THE WORLD BANK has trimmed its GDP growth forecast for China this year to 5.0%, 0.4 of a percentage point lower than its previous forecast made in October last year. The Bank says that growth could slow to 4.0% on a worst-case basis.
The new numbers are contained in the Bank’s latest update to its economic forecasts published ahead of its joint Spring meeting with the International Monetary Fund.
The reasons for the growth downgrade are familiar: a spike in Covid-19 infections causing strict lockdowns and disruption of supply chains, continuing strains on overleveraged property developers, the Russian invasion of Ukraine raising commodity prices, and tightening US monetary policy.
The Bank also highlights China’s structural slowdown and regulatory regime change.

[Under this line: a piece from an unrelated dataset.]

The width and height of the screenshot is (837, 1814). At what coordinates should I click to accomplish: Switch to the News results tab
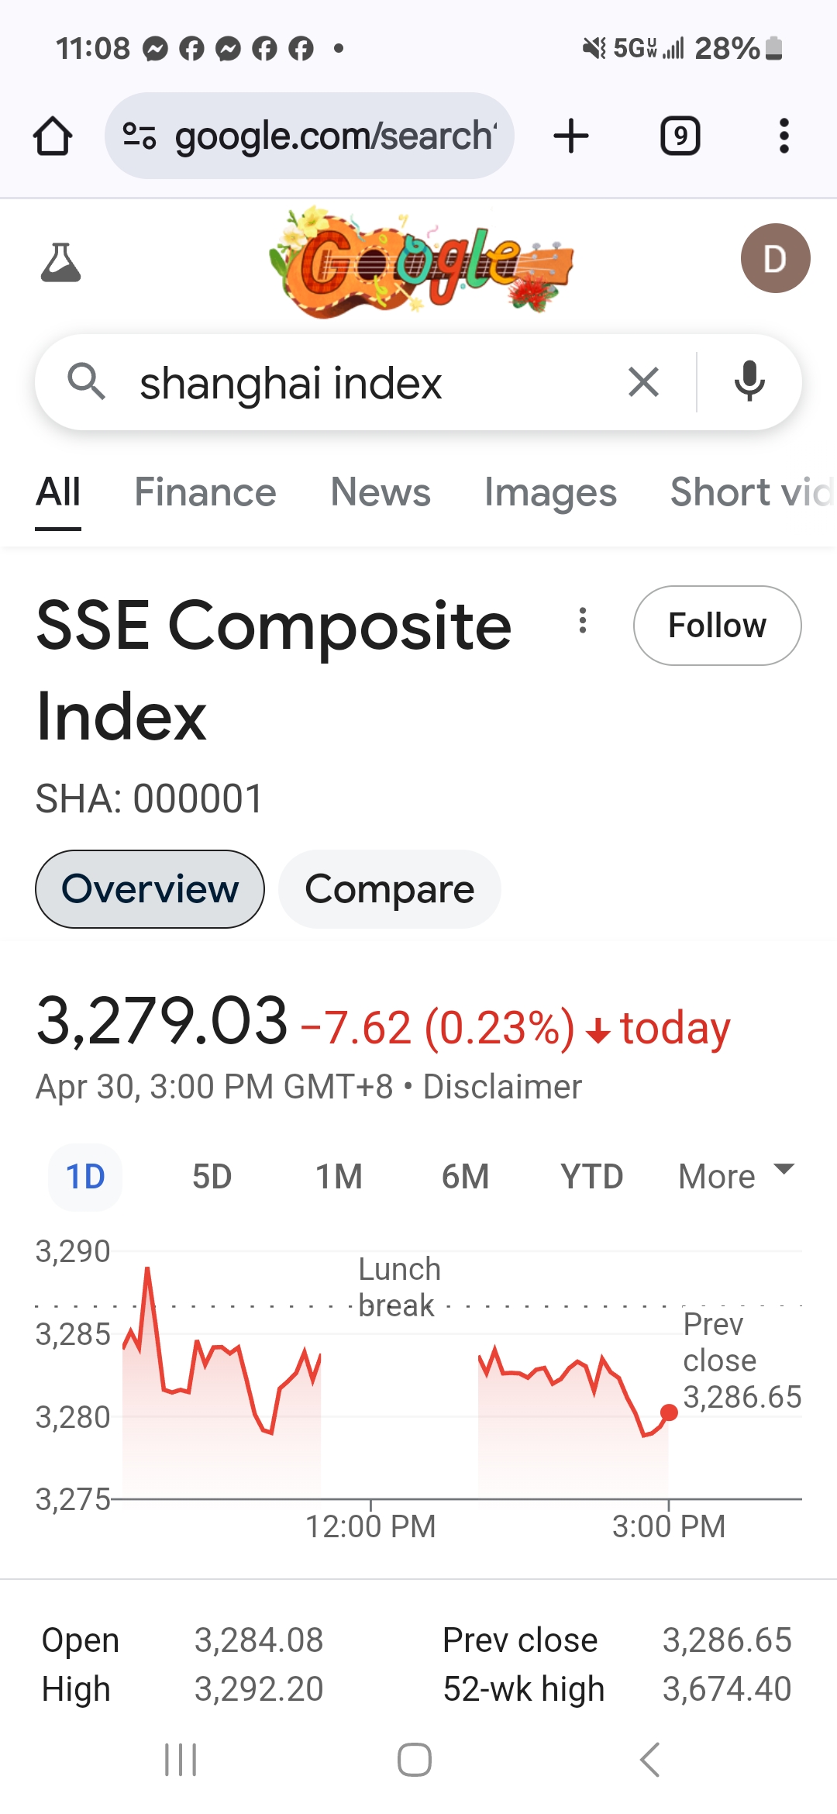(x=381, y=492)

It has this to say about China’s approach to containing Covid-19:
Eliminating CoViD-19 infections through a combination of testing-tracing-isolation and targeted shutdowns entailed a relatively small economic cost when the COVID-19 variants were less infectious. However, the highly transmissible but seeming less potent Omicron variant has increased the economic costs and reduced the health benefits of an elimination strategy. Both services and manufacturing PMis dropped in January reflecting CoViD-19 flare-ups and strict control under Beijing’s zero CoViD strategy.
Despite the changing tradeoffs, China is maintaining the strict strategy, perhaps because (a) tolerating low levels of infection may not be a stable equilibrium, (b) a spike in infections could overwhelm China’s limited health capacity in rural areas, and (c) the omicron variant may still have serious health consequences for China’s population because it has suffered fewer prior infections and been inoculated with a less effective vaccine.
The Bank estimates that the impact of pursuing zero-COVID will likely be to reduce 2022’s output by about 0.6%.
A longer-term Covid-related question raised by the Bank is whether the interruption caused by the pandemic to the trend decline in China’s share in the final-goods imports of the United States and the rising sourcing of intermediate goods from China by regional countries is temporary or not.